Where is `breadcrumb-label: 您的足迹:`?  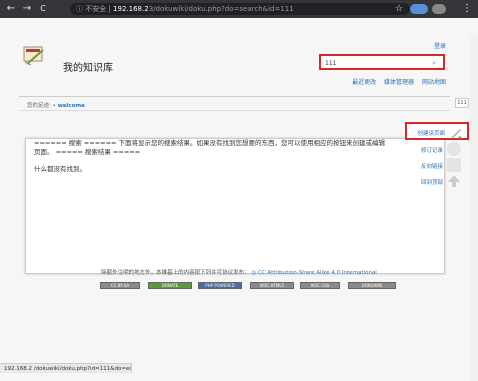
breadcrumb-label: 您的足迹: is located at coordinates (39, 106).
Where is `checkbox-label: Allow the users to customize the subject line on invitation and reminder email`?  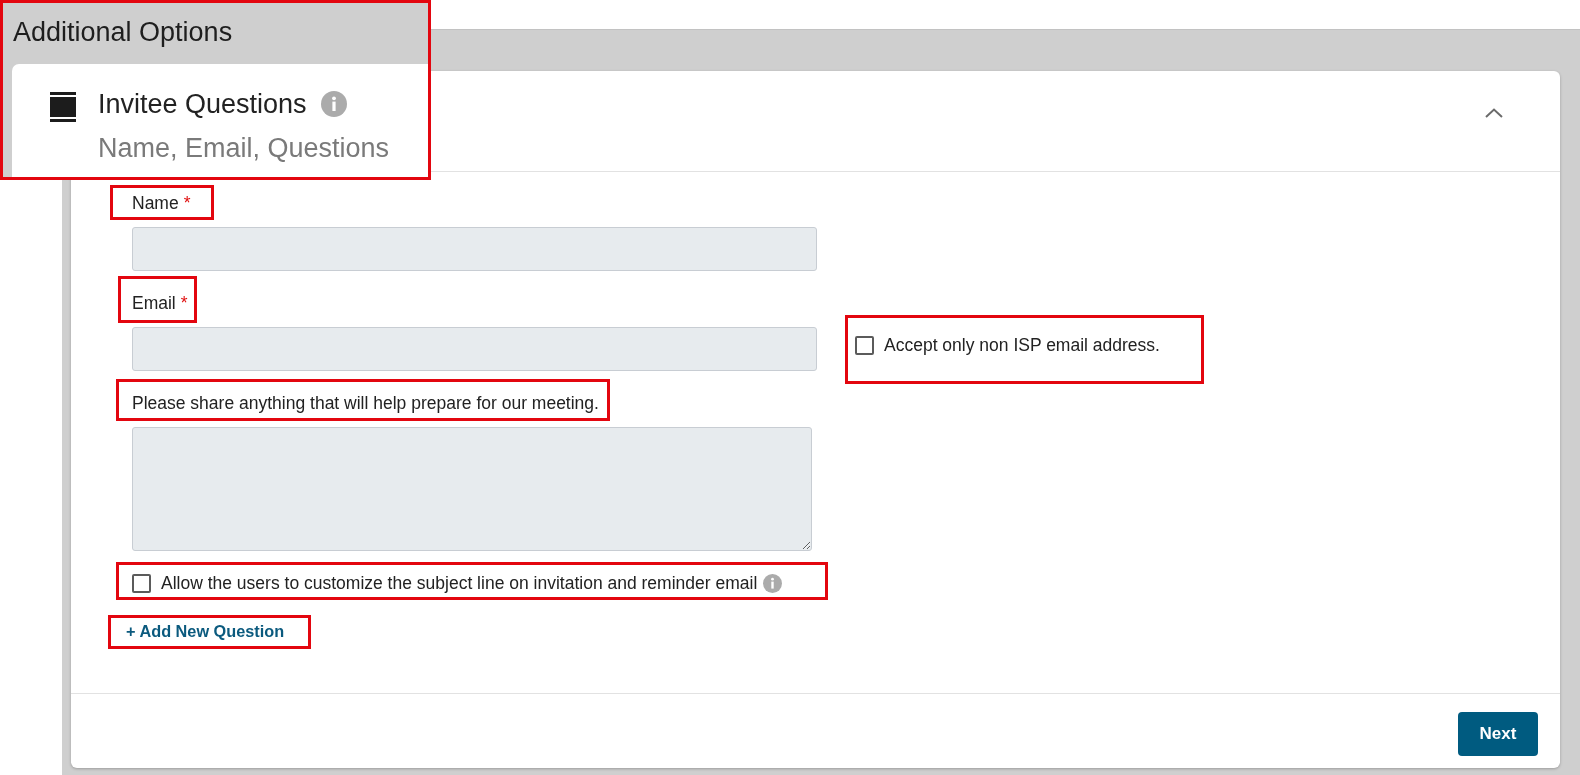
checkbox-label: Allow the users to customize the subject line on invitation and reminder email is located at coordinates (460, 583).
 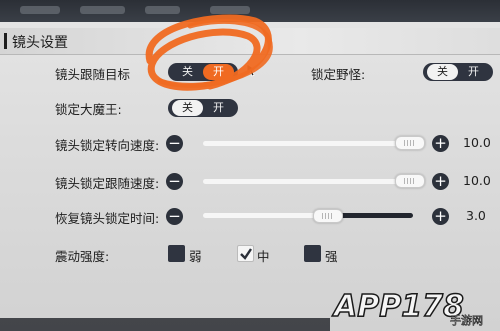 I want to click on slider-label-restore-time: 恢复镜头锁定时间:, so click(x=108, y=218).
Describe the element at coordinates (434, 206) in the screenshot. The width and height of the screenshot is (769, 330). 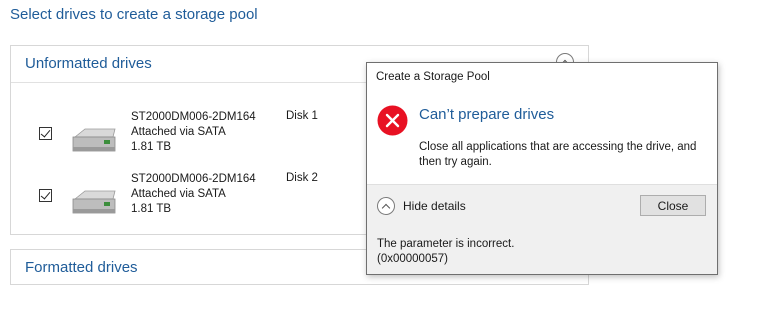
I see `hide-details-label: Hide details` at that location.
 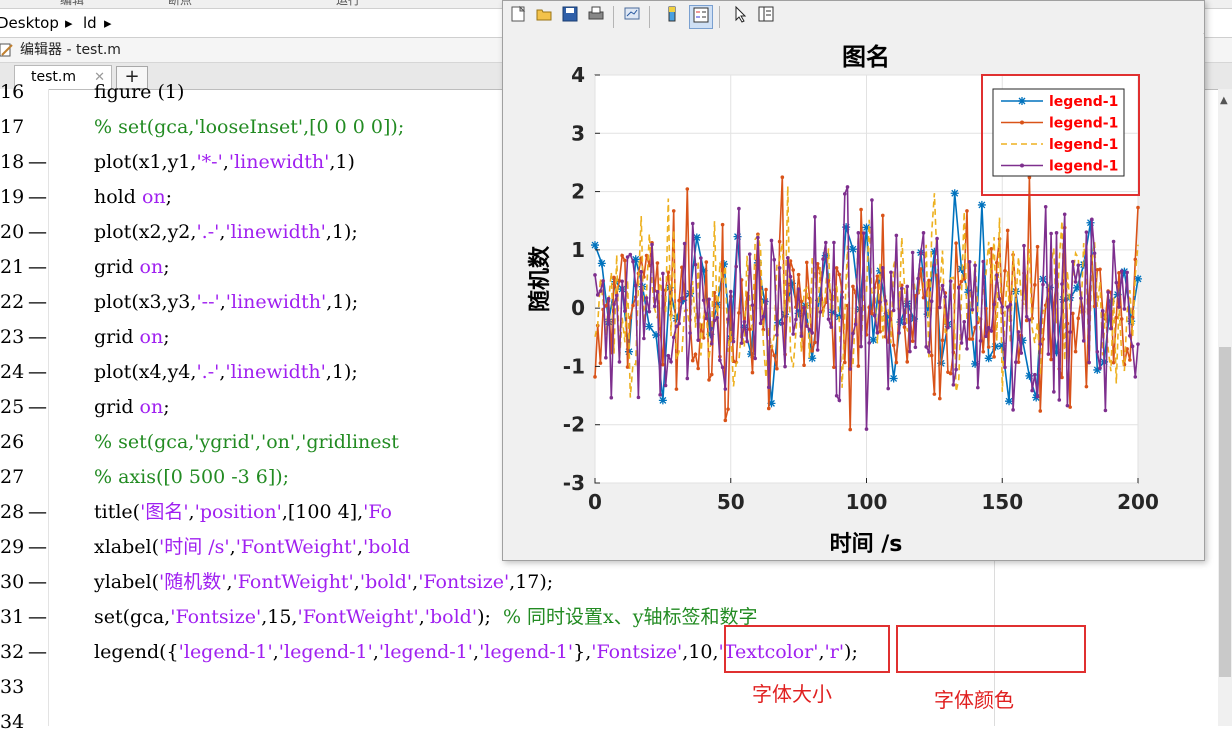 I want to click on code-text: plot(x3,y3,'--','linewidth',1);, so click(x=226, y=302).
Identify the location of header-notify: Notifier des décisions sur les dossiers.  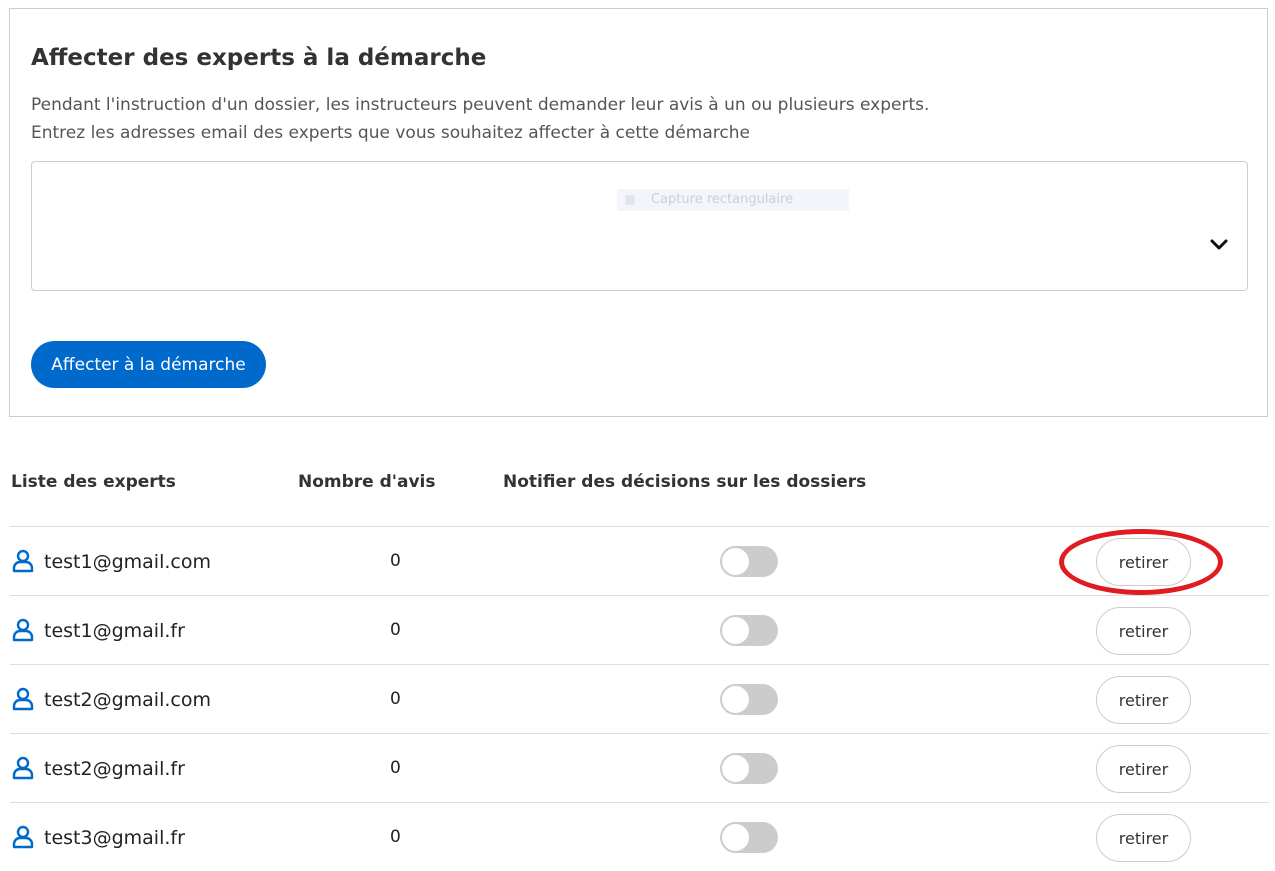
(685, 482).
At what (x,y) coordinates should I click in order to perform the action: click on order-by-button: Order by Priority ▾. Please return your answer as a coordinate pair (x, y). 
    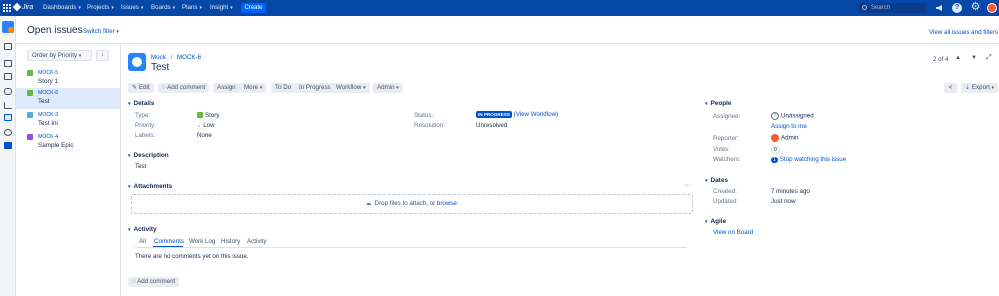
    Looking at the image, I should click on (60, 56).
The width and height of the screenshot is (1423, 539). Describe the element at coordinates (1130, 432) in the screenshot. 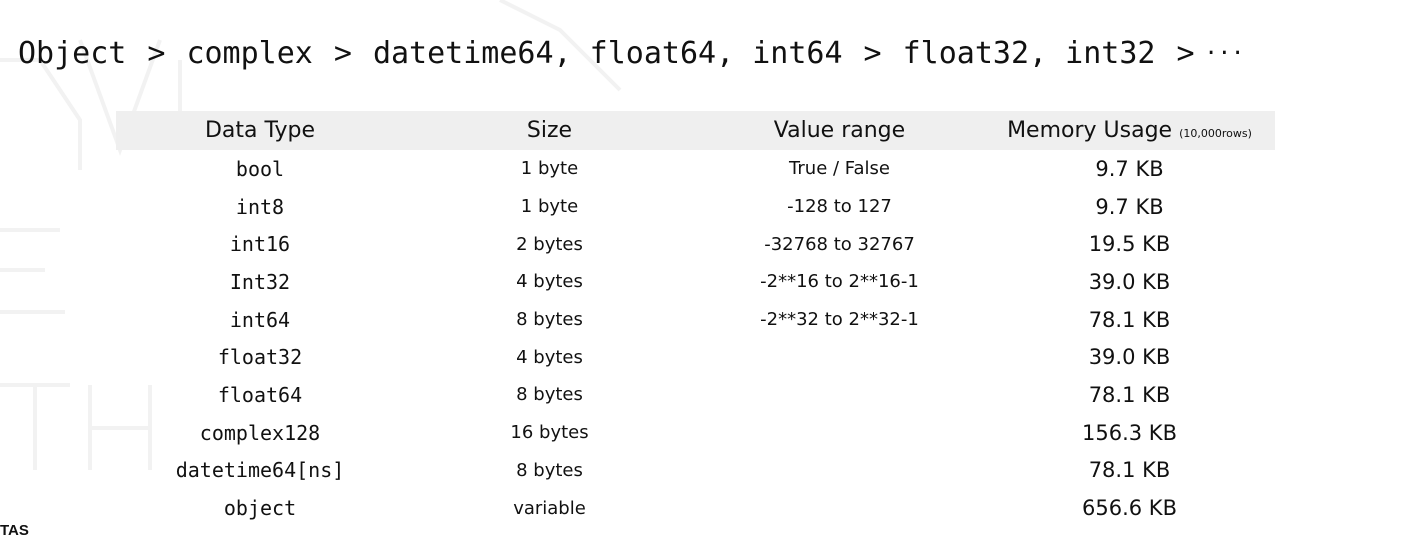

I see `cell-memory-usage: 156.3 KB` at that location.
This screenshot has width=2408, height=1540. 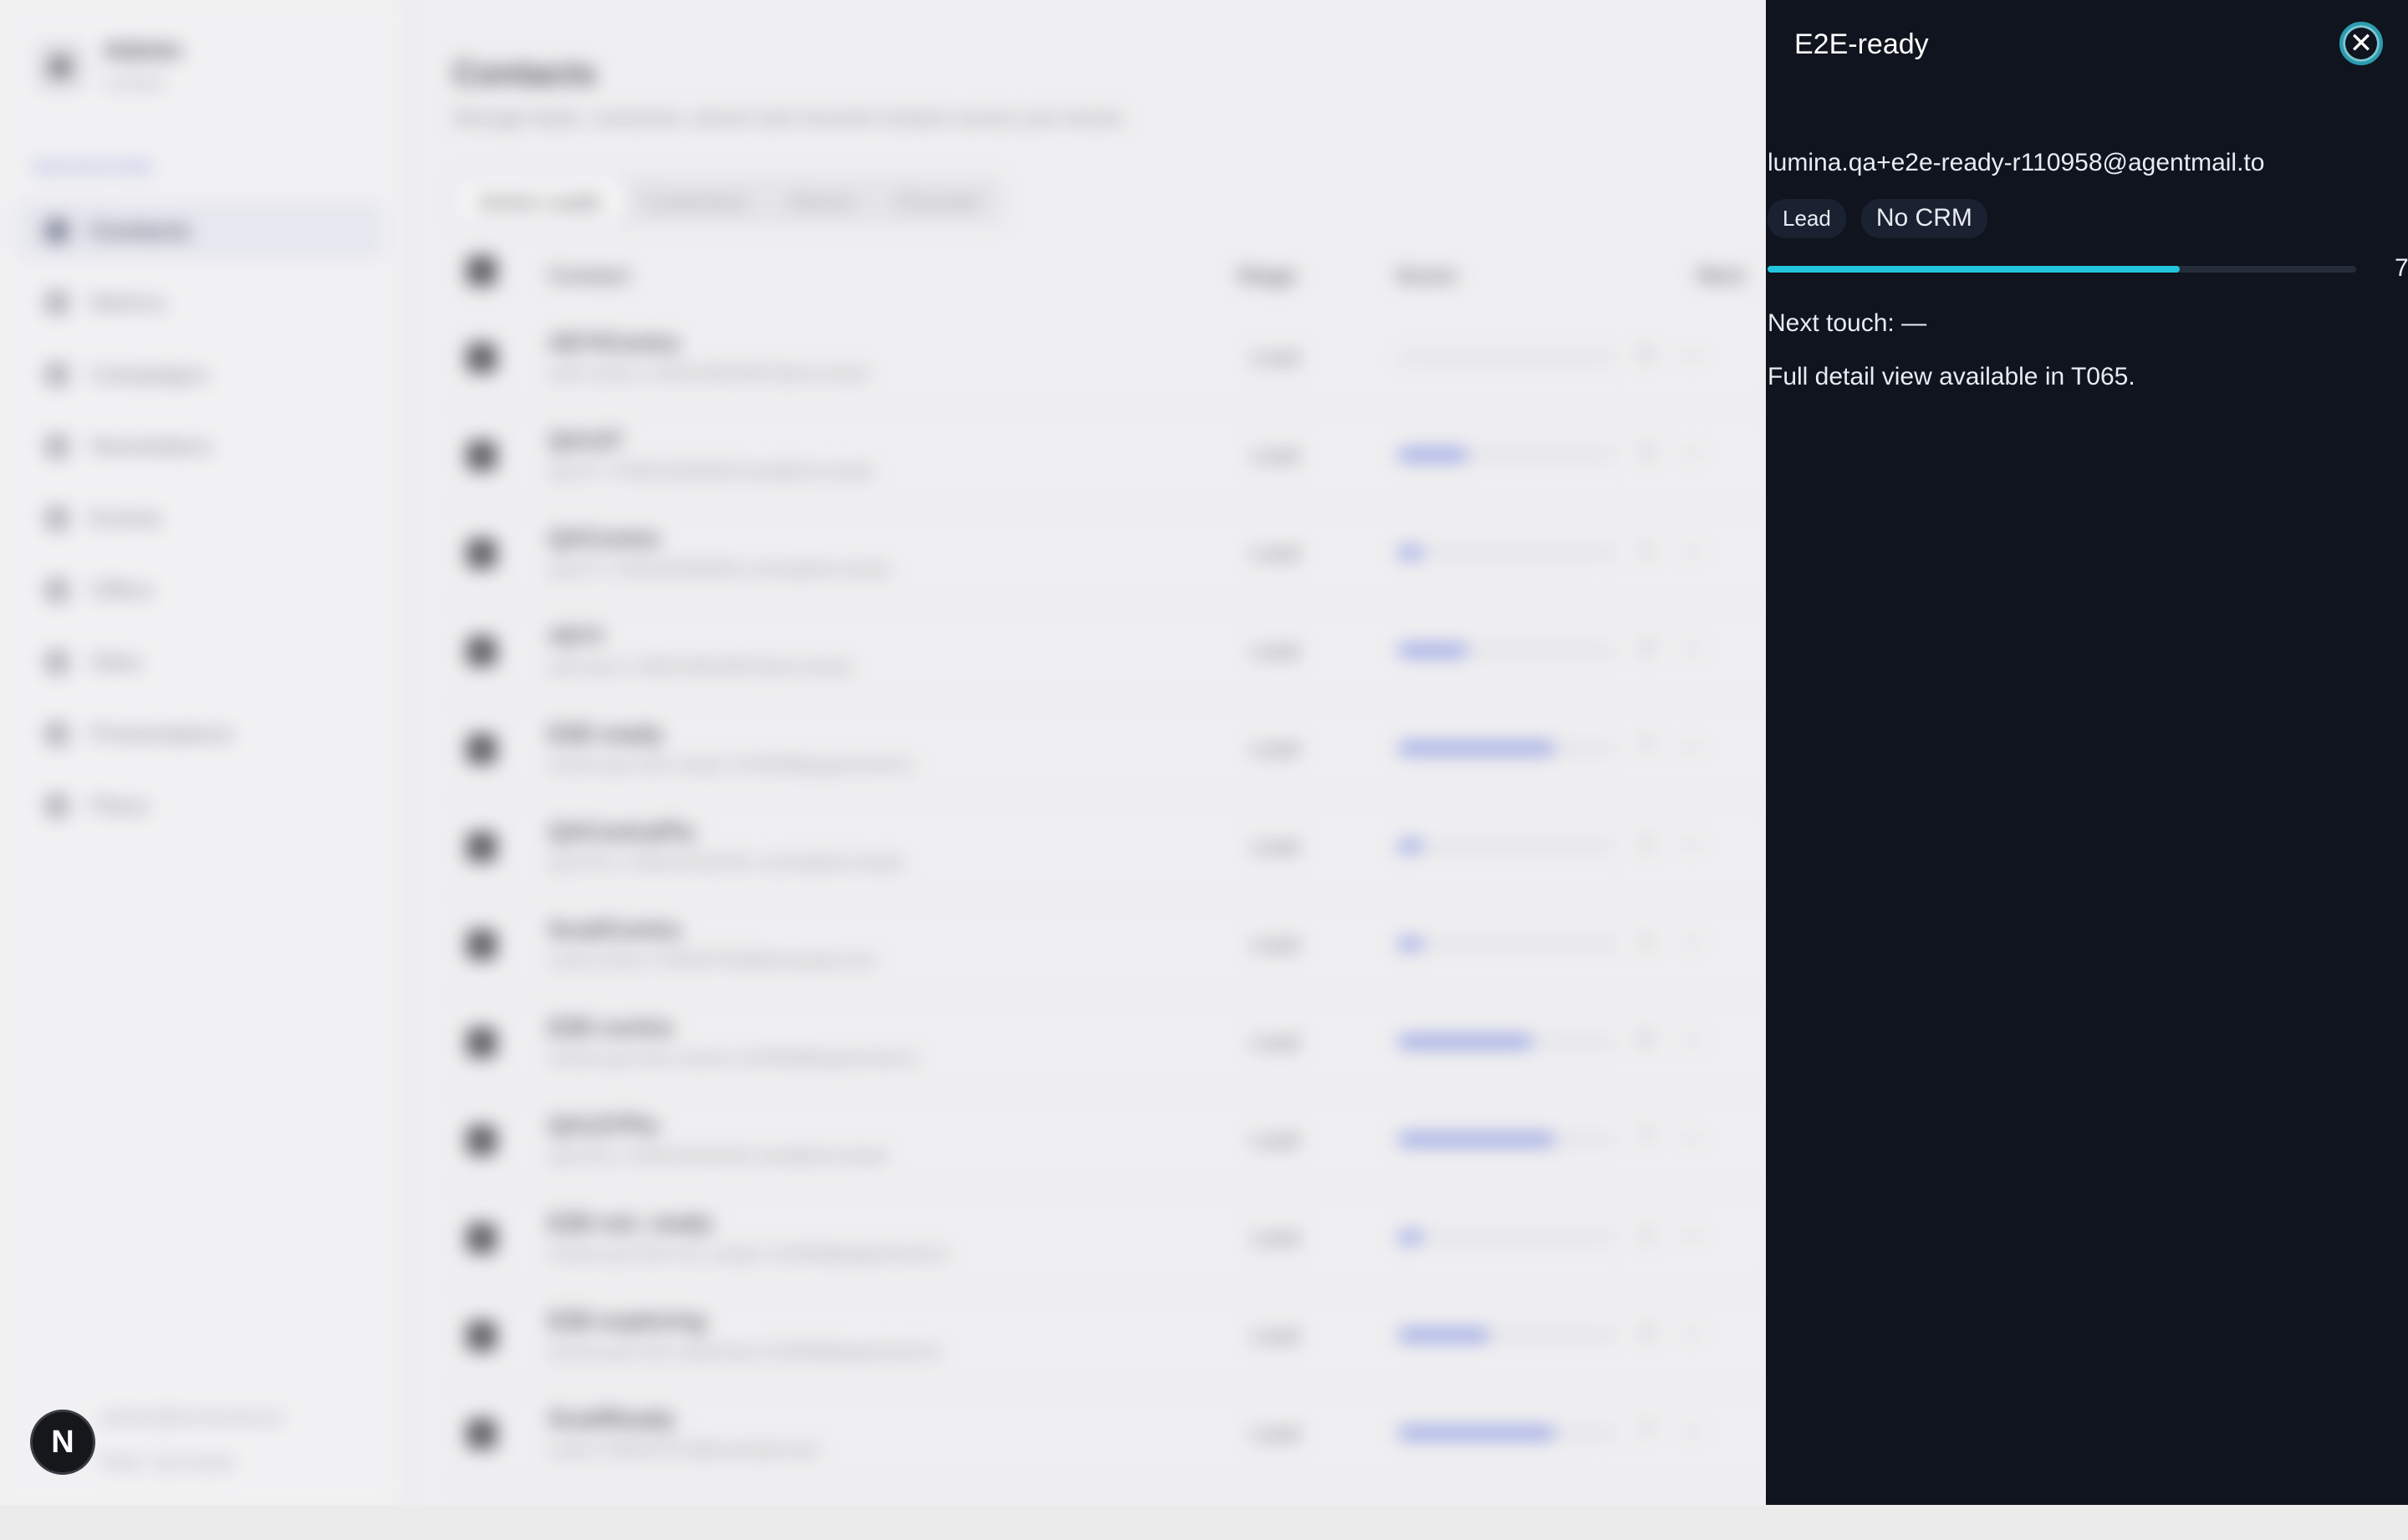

*****

Change "screenshot" to "image" in the items, starting at the first line and stopping after the line that contains "(685, 482).", and return those lines with nothing else altered and the pictures left out.

Where is `breadcrumb-label: 您的足迹:`?  
breadcrumb-label: 您的足迹: is located at coordinates (39, 106).
Where is `checkbox-label: Allow the users to customize the subject line on invitation and reminder email`?  
checkbox-label: Allow the users to customize the subject line on invitation and reminder email is located at coordinates (460, 583).
  I want to click on slider-label-restore-time: 恢复镜头锁定时间:, so click(x=108, y=218).
Describe the element at coordinates (434, 206) in the image. The width and height of the image is (769, 330). 
I see `hide-details-label: Hide details` at that location.
  I want to click on code-text: plot(x3,y3,'--','linewidth',1);, so click(x=226, y=302).
Identify the location of header-notify: Notifier des décisions sur les dossiers.  
(685, 482).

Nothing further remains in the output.